In this study, GWAS was used, and the results revealed that 151 SNPs in Qianhua mutton merino were correlated (at the chromosome level) with five traits (i.e., traits of singleton or twins, birth weight, age [in days] at sexual maturity, weaning weight, and daily weight gain from birth to weaning) of its ewe groups. Among the SNPs, two were located on chromosomes 8 and 14 (associated with birth weight) and 1 was located on chromosome 27 (associated with weaning weight), exhibiting significance at the genome-wide level. All the other 148 SNPs presented significant correlations (at the chromosome level) with the five traits, which were located on the other chromosomes. These results were similar to those of other relevant traits of sheep [
37], pig [
38], and cow [
39], suggesting that GWAS was efficient in exploring significant loci of the targeted traits at the genome-wide level, which cannot be replaced by traditional methods.

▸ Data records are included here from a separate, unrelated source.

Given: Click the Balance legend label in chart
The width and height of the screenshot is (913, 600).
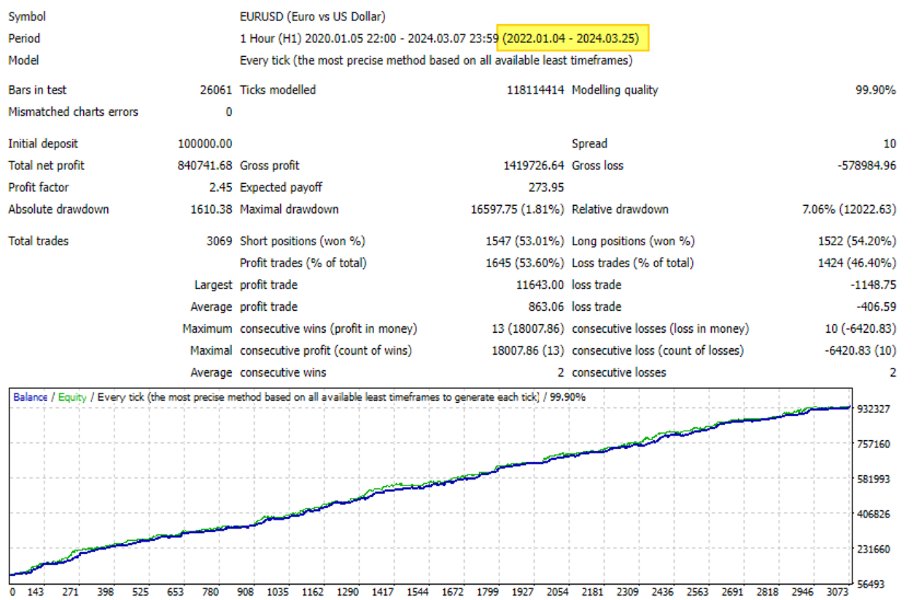Looking at the screenshot, I should [x=30, y=397].
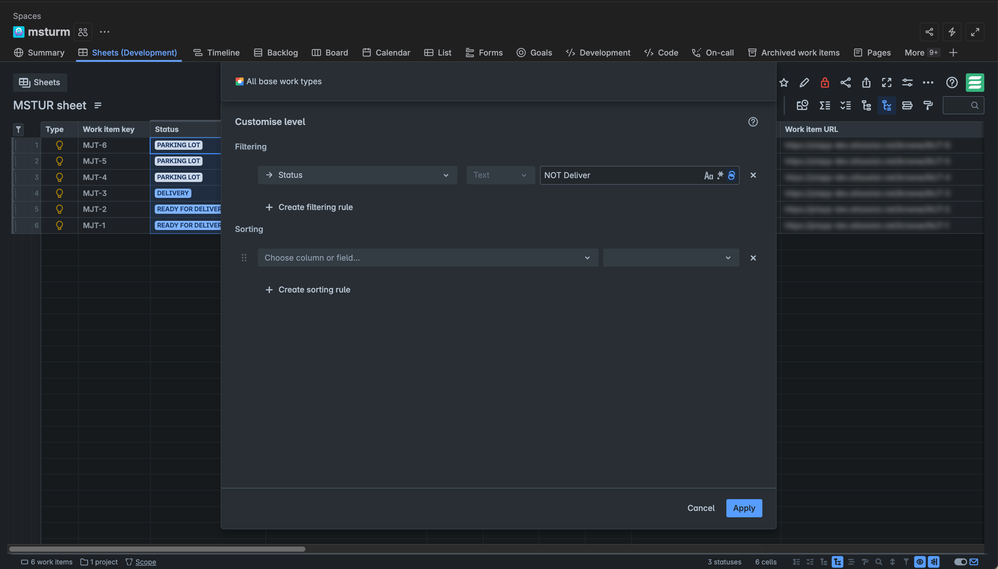Toggle the switch in bottom status bar
Image resolution: width=998 pixels, height=569 pixels.
point(960,562)
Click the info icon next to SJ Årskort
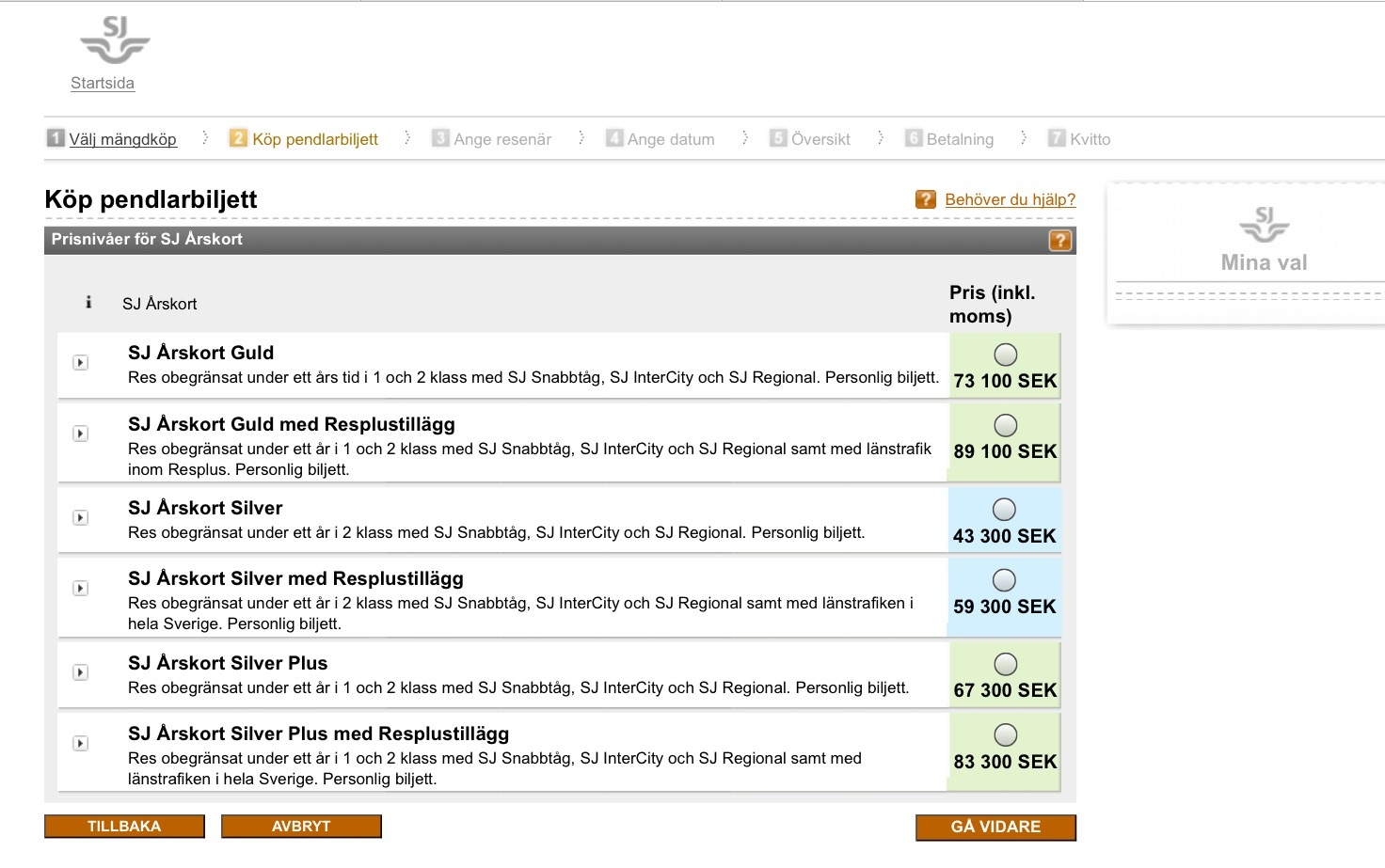The height and width of the screenshot is (868, 1385). point(88,303)
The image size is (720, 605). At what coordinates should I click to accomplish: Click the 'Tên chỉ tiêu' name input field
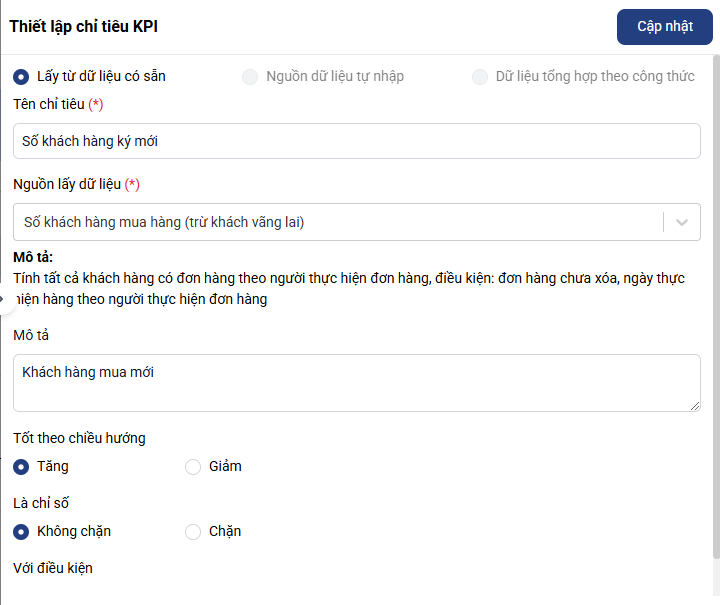[x=356, y=141]
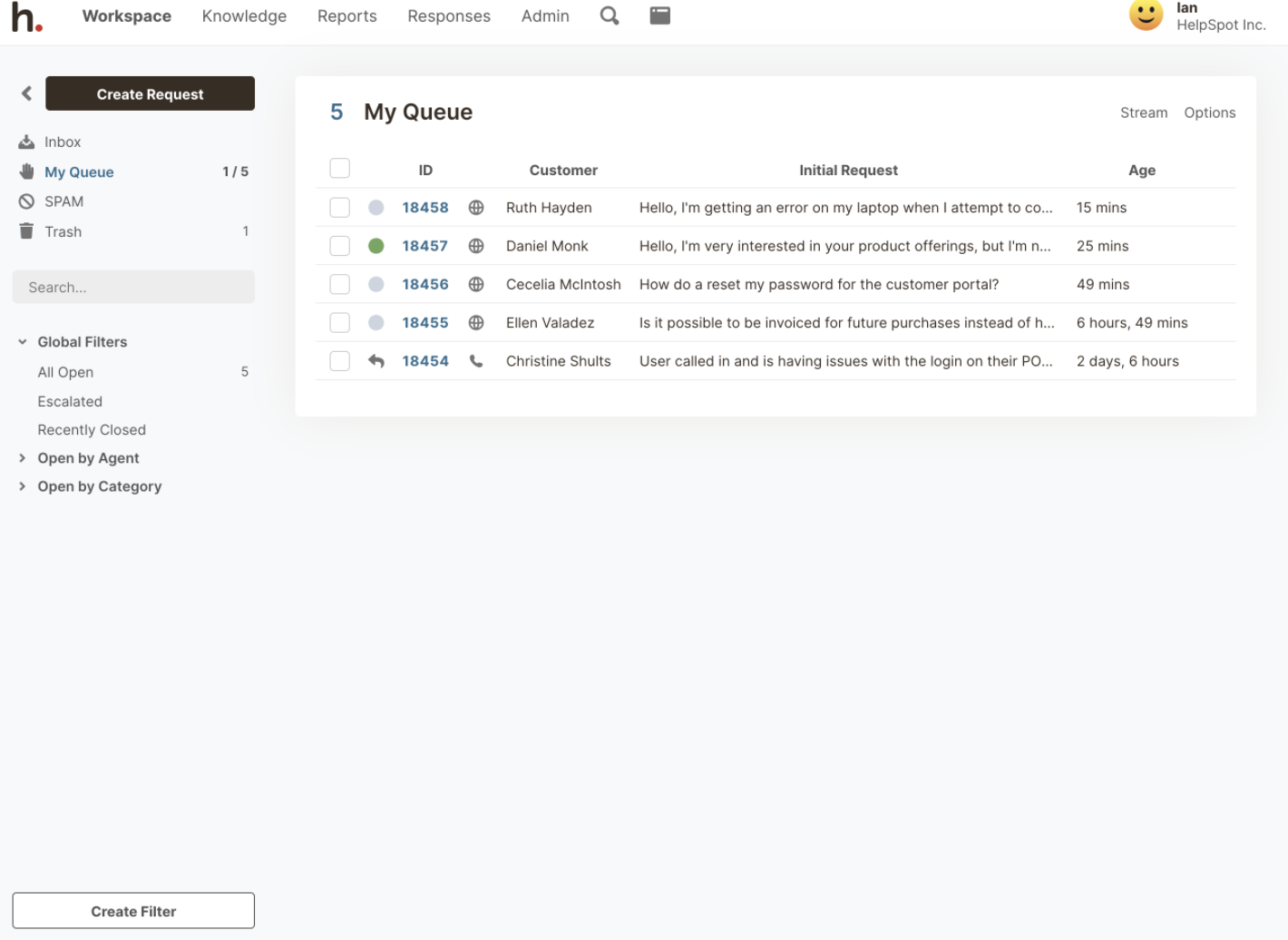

In this study, we performed GO and KEGG functional annotation and enrichment analysis for 151 SNPs of five reproduction-related traits of Qianhua mutton merino. Genes associated with these traits were
SYNE1,
SLC12A4,
BMP2K,
CAMK2D,
MMP2L,
ZNF326,
PELO,
SORL1,
ACACA,
LASP1,
SCGN,
ADAM12, and other genes near the 151 SNP loci related to reproduction traits. Among these genes, ACACA mainly converts acetyl-CoA into malonyl-CoA by carboxylation, functioning as a rate-limiting enzyme during the synthesis of fatty acids. Therefore, this gene is usually used as a marker for evaluating the differentiating degree of adipocytes of IMF in animals and candidate genes [
21]. It also participates in the development of fat tissues and lipid metabolism [
22]. ZNF326 could interact with DBC1, thus promoting the expression of MMPs, cyclins, and factors associated with EMT [
17]. Proteins encoded by IMMP2L are located in the mitochondria. IMMP2L is essential for the catalytic activity of IMP complexes. IMMP2L is involved in ovarian follicle development, generation of the female gamete, ovulation, and so on. CAMK2D belongs to the family of serine/threonine protein kinases and the subfamily of calmodulin-dependent protein kinase. GO annotations for this gene include serine/threonine protein kinase activity, purine ribonucleotide binding, homologous dimerization of proteins, and protein kinase activity. Relevant KEGG annotations include ErbB signaling pathway, HIF-1 signaling pathway, meiosis of oocytes, and oxytocin signaling pathway. The encoded protein contains two actin-binding domains at the N-terminal, which consist of a tandem pair of calmodulin homologous domains, a transmembrane domain, several spectrin repeat sequences, and a C-terminal KASH. This protein is characterized by highly expressed repeat sequences of various spectrins in the striated muscle [
9] and participates in cell proliferation and division (including cytokinesis and localization of nucleus), and the related pathways include meiosis, cell cycle, and mitosis. Moreover, it is involved in the anchoring of the special muscle nucleus at the NMJ and provides linkages between the plasmalemma and actin cytoskeleton [
10].
The SNP loci selected in this study are mainly enriched in nucleotide metabolism, metal ion binding, circadian rhythm, oxytocin signaling pathway, and neurotrophin signaling pathway. Therefore, genes associated with these signaling pathways are presumed to be candidate genes correlated with reproduction-related traits in sheep. However, reproduction-related traits in sheep are complex quantitative traits controlled by various genes. As such, it remains unclear whether candidate genes selected in this study could directly affect the targeted traits, which needs to be further confirmed.